I have data with many correlated features, and I want to start by reducing the features with a smooth basis function, before running an LDA. I'm trying to use natural cubic splines in the splines package with the ns function. How do I go about assigning the knots?

Here's the basic R code:

library(splines)
lda.pred <- lda(y ~ ns(x, knots=5))

But I have no idea about how to chose the knots in ns.

Best Answer

How to specify the knots in R

The ns function generates a natural regression spline basis given an input vector. The knots can be specified either via a degrees-of-freedom argument df which takes an integer or via a knots argument knots which takes a vector giving the desired placement of the knots. Note that in the code you've written

library(splines)
lda.pred <- lda(y ~ ns(x, knots=5))

you have not requested five knots, but rather have requested a single (interior) knot at location 5.

If you use the df argument, then the interior knots will be selected based on quantiles of the vector x. For example, if you make the call

ns(x, df=5)

Then the basis will include two boundary knots and 4 internal knots, placed at the 20th, 40th, 60th, and 80th quantiles of x, respectively. The boundary knots, by default, are placed at the min and max of x.

Here is an example to specify the locations of the knots

x <- 0:100
ns(x, knots=c(20,35,50))

If you were to instead call ns(x, df=4), you would end up with 3 internal knots at locations 25, 50, and 75, respectively.

You can also specify whether you want an intercept term. Normally this isn't specified since ns is most often used in conjunction with lm, which includes an intercept implicitly (unless forced not to). If you use intercept=TRUE in your call to ns, make sure you know why you're doing so, since if you do this and then call lm naively, the design matrix will end up being rank deficient.

Strategies for placing knots

Knots are most commonly placed at quantiles, like the default behavior of ns. The intuition is that if you have lots of data clustered close together, then you might want more knots there to model any potential nonlinearities in that region. But, that doesn't mean this is either (a) the only choice or (b) the best choice.

Other choices can obviously be made and are domain-specific.
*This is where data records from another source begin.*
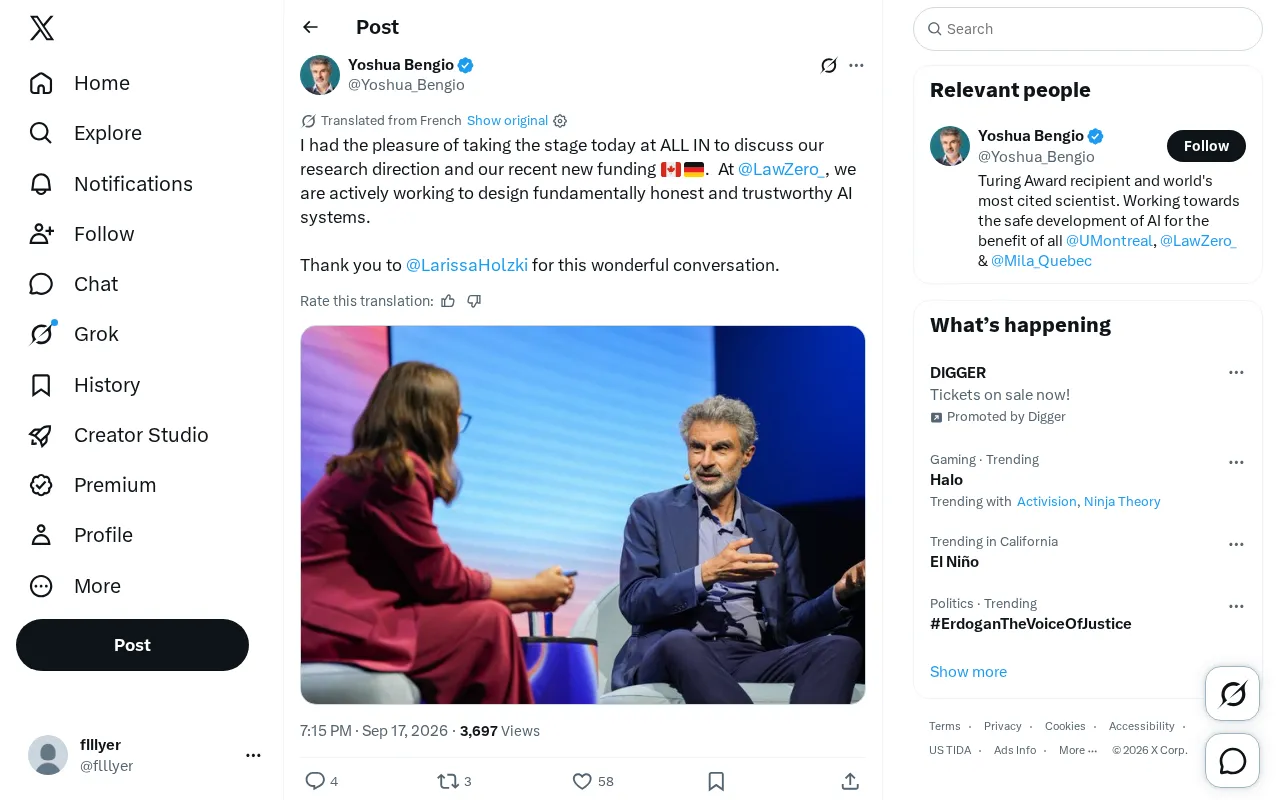This screenshot has height=800, width=1280.
Task: Open the floating chat messages button
Action: pyautogui.click(x=1233, y=761)
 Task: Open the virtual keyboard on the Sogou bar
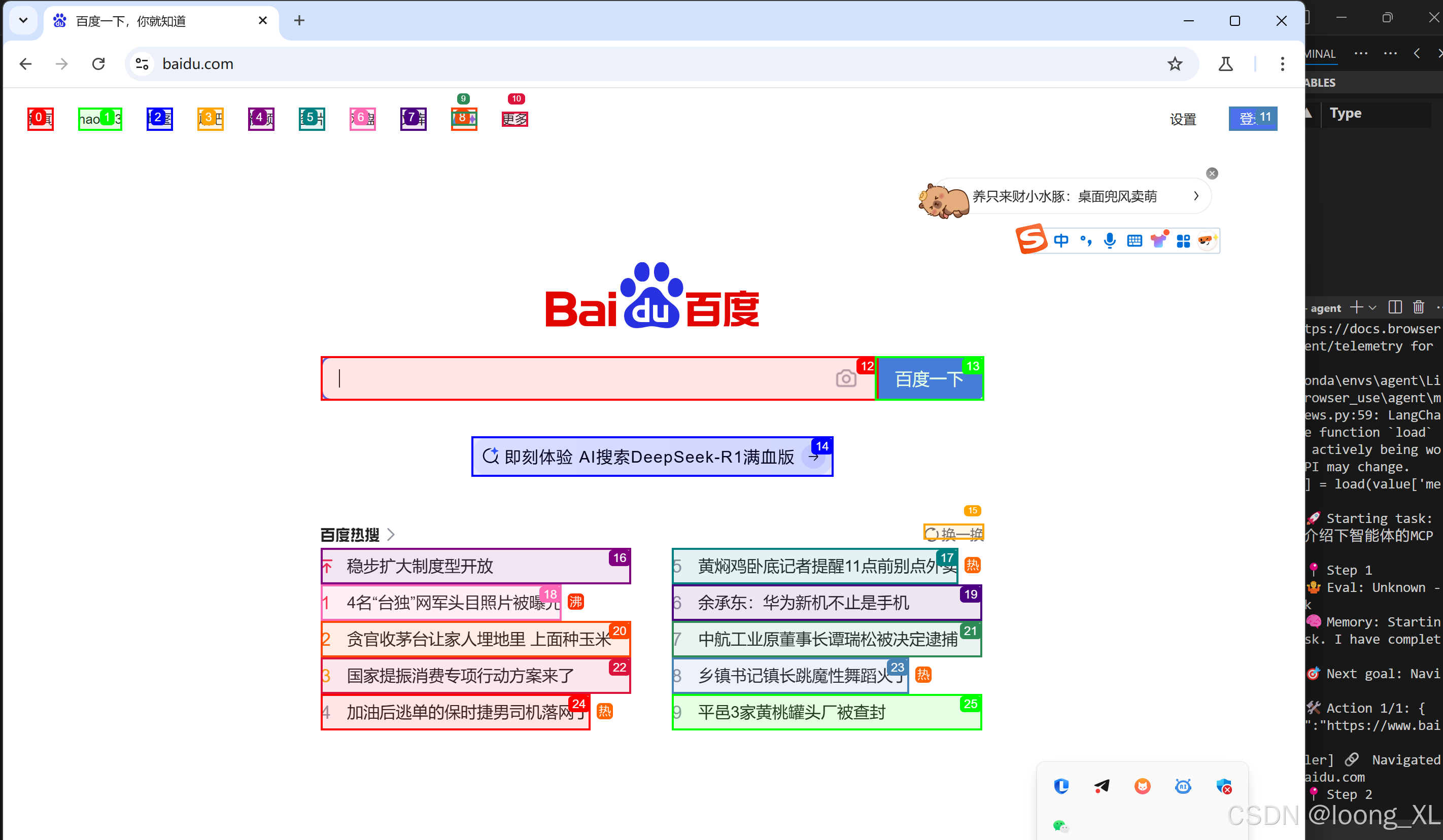click(1135, 240)
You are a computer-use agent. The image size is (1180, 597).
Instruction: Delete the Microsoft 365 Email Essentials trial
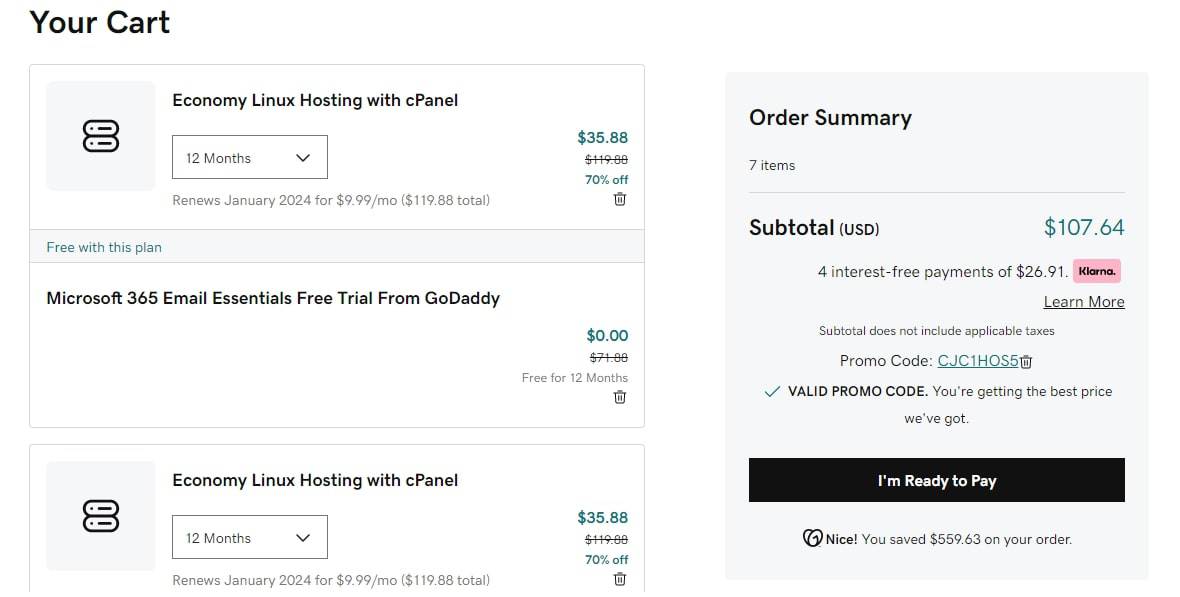click(619, 397)

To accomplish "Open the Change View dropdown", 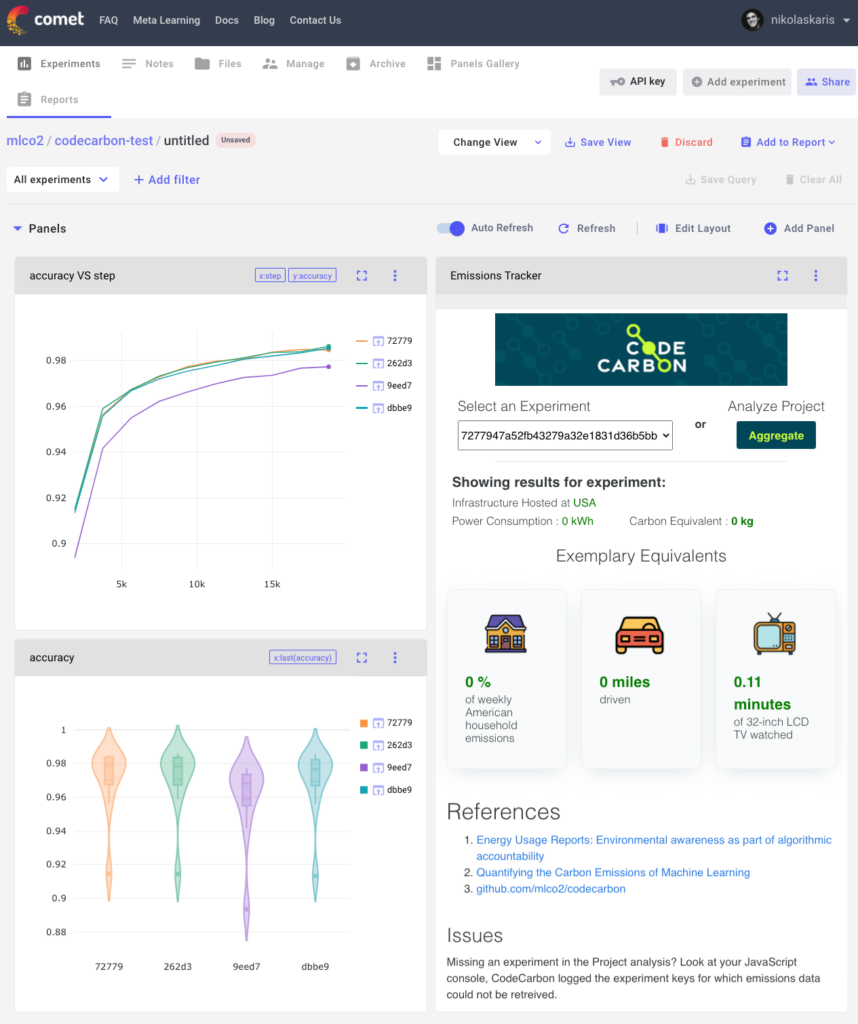I will [494, 142].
Looking at histograms and density estimates of your predictors may provide clues as to where knots are needed, unless there is some "canonical" choice given your data.

In terms of interpreting regressions, I would note that, while you can certainly "play around" with knot placement, you should realize that you incur a model-selection penalty for this that you should be careful to evaluate and should adjust any inferences as a result.